Marijuana Chocolate Chip Cookies
They are very delicious with a slow cool reaction ?????!
- 3/4 Cannabutter
- 2 Large Eggs
- 1 Cup packed dark Brown Sugar
- 1/2 cup White Sugar
- 1 Tablespoon Vanilla Extract
- 2 1/4 Cups All-Purpose Flour
- 3/4 Teaspoon Baking Soda
- 1/2 Teaspoon Fine Salt
- 1 Bag (12 oz) Semisweet or Dark Chocolate Chips
- Option 1 Cup Walnuts, Chopped or 1/2 Cup Pretzels, crushed
Preheat the oven to 375 degrees F
Grease to cookie sheets with normal butter or line them with parchment paper. If you only have 1 baking sheet let it cool down completely before using it for second batch.
In a small saucepan, melt the cannabutter and then allow it to cool down slightly. Alternatively place the butter in a microwave safe bowl and heat it in burst of 30 seconds or until butter is completely melted.
Place the eggs Brown and White Sugar, and Vanilla in a Large bowl. Add melted butter and Whisk until the contents are smooth.

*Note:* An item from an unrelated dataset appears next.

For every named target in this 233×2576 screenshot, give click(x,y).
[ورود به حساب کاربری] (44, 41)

Then in a separate bowl, whisk the flour, baking soda and salt. Once the dry ingredients are incorporated, slowly stir the dry ingredients in with the wet ingredients. Do not over mix.
Pour in Chocolate Chips and other optional ingredients.
Scoop out about 1/4 cup cookie dough for each cookie and jump onto the prepared pans. Ensure there are 2-3 inches between each Marijuana Cookie.
Bake cookies for 12- 16 minutes. Cookies baked for shorter periods of time will be chewier while cookies baked longer will be cruncher. Wait for the pan to cool for a few minutes before transferring them to a rack to cooling.
Store the cookies in a sealed container. They should last for at least 5 days or until eating up.